What is being asked: Using the listing below, set down each line from the line containing "Given: Expand the Preset dropdown" through the line containing "Select the Z axis radio button", both ends included, exactly and with nothing added.

Material shown:
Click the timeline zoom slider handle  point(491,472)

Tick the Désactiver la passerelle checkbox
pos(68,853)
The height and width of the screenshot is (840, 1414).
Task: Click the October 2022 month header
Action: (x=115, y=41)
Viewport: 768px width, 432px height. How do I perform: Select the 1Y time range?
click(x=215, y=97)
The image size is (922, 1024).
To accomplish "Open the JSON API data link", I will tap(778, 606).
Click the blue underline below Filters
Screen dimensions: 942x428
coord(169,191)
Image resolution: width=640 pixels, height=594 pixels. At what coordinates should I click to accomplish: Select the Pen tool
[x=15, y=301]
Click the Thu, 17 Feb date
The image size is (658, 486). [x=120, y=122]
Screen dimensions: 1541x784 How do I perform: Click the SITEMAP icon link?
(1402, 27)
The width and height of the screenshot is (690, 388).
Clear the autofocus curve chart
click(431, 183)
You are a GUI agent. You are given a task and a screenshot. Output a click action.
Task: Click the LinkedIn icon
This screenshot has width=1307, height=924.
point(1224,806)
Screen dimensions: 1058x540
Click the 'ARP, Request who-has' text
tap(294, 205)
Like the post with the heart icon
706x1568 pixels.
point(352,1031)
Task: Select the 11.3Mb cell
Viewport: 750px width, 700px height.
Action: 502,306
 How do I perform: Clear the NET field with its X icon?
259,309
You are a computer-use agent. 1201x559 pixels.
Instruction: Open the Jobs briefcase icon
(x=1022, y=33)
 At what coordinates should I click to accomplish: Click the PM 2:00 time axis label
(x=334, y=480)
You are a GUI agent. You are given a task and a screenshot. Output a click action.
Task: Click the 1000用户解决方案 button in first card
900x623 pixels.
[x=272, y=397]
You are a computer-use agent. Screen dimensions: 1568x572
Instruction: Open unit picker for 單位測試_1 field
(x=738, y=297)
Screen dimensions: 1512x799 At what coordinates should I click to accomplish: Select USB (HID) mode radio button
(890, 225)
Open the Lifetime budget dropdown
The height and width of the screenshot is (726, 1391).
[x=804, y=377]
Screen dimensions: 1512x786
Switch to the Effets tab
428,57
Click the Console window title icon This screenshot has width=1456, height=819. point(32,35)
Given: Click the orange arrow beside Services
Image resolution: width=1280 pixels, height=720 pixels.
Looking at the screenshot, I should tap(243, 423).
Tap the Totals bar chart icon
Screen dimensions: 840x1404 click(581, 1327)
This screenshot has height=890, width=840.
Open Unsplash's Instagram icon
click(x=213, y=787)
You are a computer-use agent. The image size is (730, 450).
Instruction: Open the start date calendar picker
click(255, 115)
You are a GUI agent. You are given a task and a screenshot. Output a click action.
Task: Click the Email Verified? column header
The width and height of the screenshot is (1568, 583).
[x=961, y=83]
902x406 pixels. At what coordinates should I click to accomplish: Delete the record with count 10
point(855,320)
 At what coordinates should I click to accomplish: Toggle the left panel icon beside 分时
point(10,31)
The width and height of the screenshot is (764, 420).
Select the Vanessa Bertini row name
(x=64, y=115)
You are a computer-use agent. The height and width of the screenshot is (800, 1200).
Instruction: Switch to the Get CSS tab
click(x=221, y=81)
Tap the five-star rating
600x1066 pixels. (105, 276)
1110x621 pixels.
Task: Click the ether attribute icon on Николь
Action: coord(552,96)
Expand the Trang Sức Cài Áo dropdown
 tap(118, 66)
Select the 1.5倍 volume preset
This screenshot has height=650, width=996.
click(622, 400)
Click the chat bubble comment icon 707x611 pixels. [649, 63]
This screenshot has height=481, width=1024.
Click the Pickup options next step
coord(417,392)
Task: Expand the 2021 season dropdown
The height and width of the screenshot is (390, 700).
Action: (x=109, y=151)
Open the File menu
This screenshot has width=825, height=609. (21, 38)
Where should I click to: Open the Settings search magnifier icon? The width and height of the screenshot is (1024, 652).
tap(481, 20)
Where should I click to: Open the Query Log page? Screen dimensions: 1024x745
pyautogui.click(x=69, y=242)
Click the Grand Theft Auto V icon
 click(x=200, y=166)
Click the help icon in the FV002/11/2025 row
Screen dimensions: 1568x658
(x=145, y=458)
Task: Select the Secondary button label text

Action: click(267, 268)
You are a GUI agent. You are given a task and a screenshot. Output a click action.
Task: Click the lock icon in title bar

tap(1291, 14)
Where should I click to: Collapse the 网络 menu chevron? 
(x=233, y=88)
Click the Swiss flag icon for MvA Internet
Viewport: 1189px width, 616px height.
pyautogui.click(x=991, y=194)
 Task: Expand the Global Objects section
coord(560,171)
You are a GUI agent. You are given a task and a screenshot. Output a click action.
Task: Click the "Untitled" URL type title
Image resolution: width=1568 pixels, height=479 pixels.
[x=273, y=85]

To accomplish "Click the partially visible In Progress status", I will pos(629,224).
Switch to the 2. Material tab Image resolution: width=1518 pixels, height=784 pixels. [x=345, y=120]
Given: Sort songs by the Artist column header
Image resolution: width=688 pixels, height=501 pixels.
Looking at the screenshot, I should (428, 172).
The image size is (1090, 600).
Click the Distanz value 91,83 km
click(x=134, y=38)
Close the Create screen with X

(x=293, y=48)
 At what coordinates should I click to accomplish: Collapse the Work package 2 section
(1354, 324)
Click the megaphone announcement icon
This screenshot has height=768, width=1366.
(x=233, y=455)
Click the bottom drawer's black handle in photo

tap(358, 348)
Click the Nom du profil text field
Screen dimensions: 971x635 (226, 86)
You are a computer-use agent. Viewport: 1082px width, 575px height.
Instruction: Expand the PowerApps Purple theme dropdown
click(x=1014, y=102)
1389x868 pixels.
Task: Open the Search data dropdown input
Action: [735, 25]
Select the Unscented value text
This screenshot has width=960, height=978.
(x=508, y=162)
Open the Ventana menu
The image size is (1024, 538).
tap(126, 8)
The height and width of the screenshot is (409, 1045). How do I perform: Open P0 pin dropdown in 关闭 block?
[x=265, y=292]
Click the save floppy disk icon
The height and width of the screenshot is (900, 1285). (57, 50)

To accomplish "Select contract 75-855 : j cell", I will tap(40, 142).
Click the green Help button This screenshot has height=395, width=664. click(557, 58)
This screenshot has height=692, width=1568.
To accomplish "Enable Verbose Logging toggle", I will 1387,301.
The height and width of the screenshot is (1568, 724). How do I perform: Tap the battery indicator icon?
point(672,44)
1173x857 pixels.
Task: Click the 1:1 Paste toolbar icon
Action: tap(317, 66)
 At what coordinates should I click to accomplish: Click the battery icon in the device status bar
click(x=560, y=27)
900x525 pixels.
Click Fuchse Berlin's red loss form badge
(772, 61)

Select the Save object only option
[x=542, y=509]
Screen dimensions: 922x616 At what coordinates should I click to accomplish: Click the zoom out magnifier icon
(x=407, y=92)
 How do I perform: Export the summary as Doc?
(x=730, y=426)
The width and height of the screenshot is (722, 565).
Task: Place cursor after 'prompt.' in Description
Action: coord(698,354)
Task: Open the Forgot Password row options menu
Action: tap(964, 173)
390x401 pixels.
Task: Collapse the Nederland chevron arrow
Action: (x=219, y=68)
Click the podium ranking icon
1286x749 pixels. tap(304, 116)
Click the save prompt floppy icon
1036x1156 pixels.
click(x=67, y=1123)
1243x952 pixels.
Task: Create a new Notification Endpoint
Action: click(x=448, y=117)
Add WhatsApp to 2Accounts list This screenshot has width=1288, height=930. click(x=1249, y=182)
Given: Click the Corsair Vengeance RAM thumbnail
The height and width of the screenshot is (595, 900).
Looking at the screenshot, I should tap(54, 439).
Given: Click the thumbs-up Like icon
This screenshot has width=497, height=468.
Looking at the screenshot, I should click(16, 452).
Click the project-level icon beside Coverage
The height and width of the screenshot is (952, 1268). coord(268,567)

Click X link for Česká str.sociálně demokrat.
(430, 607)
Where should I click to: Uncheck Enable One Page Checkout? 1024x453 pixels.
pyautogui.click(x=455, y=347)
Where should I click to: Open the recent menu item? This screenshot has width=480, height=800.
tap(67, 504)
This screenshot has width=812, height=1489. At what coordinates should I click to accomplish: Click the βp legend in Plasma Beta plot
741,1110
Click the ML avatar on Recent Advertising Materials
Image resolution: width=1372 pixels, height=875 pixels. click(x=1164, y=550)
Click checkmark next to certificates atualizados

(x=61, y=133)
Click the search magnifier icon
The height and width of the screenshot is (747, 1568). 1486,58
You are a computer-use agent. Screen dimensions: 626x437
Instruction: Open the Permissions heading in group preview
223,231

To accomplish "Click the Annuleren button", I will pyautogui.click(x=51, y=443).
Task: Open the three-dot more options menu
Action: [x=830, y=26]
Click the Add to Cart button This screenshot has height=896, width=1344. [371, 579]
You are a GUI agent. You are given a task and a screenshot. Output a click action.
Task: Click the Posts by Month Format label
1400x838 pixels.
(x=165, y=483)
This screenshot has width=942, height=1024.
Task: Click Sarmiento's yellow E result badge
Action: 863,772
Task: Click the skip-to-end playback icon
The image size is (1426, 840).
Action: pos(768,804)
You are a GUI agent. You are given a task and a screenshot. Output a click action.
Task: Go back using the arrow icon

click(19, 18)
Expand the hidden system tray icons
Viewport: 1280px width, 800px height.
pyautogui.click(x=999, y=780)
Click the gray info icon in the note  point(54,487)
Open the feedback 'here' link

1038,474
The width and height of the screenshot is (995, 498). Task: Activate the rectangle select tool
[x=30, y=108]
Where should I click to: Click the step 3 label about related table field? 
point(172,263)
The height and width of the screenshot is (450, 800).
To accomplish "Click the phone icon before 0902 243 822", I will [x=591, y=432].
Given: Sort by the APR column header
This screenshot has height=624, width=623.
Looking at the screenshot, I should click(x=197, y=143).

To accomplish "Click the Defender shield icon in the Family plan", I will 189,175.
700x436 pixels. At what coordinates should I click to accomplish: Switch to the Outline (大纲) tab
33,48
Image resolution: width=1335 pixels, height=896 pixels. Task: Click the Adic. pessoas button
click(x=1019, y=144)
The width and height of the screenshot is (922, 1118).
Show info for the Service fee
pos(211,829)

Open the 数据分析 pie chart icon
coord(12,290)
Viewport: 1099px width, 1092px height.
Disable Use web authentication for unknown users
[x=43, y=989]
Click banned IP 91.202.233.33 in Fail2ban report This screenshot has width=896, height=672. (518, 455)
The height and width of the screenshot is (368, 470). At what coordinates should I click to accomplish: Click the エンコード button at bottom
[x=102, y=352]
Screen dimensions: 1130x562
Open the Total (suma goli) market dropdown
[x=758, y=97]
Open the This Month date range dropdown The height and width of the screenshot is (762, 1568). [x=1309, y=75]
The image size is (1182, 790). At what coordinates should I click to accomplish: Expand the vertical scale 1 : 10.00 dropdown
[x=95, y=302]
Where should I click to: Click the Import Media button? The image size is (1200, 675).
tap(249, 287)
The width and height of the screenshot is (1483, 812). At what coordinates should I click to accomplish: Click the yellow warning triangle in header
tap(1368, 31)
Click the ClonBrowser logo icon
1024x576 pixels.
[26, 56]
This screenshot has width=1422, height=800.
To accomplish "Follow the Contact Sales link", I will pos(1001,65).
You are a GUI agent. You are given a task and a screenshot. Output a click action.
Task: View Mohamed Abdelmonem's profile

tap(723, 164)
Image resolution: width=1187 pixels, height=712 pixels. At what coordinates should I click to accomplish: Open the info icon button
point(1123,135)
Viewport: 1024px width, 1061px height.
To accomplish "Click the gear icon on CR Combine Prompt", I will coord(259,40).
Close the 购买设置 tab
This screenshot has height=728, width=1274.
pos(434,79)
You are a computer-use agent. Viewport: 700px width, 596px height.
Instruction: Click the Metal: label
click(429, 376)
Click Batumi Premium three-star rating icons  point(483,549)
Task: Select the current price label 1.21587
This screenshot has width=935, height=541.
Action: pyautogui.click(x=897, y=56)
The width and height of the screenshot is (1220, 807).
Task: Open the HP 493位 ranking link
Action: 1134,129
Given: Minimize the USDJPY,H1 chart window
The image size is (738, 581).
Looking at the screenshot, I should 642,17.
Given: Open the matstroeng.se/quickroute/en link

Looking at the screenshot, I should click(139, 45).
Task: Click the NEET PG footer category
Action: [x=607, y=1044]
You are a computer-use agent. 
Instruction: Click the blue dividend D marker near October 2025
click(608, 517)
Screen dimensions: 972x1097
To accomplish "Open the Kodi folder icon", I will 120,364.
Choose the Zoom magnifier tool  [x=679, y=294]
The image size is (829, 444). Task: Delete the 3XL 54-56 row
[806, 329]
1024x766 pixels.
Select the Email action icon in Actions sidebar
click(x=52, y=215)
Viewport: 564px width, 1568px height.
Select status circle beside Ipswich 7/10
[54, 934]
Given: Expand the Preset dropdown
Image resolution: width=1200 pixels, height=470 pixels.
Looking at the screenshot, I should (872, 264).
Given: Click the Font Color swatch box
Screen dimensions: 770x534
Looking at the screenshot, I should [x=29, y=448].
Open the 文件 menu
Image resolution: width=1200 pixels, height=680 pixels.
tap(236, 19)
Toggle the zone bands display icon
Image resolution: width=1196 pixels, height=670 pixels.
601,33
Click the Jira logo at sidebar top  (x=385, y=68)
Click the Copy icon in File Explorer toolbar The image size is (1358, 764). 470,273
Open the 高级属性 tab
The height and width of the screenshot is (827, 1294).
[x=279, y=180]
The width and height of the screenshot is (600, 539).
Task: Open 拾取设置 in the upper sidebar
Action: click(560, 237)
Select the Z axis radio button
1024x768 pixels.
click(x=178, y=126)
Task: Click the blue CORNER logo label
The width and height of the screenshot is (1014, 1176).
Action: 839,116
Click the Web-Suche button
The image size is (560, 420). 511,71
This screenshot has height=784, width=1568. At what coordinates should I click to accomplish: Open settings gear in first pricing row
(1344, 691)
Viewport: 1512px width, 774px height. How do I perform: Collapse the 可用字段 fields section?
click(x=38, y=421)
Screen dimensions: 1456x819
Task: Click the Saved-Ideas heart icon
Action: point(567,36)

Task solution:
Given: Expand the Preset dropdown
Image resolution: width=1200 pixels, height=470 pixels.
Looking at the screenshot, I should (872, 264).
Given: Click the Font Color swatch box
Screen dimensions: 770x534
Looking at the screenshot, I should [x=29, y=448].
Open the 文件 menu
Image resolution: width=1200 pixels, height=680 pixels.
tap(236, 19)
Toggle the zone bands display icon
Image resolution: width=1196 pixels, height=670 pixels.
601,33
Click the Jira logo at sidebar top  (x=385, y=68)
Click the Copy icon in File Explorer toolbar The image size is (1358, 764). 470,273
Open the 高级属性 tab
The height and width of the screenshot is (827, 1294).
[x=279, y=180]
The width and height of the screenshot is (600, 539).
Task: Open 拾取设置 in the upper sidebar
Action: click(560, 237)
Select the Z axis radio button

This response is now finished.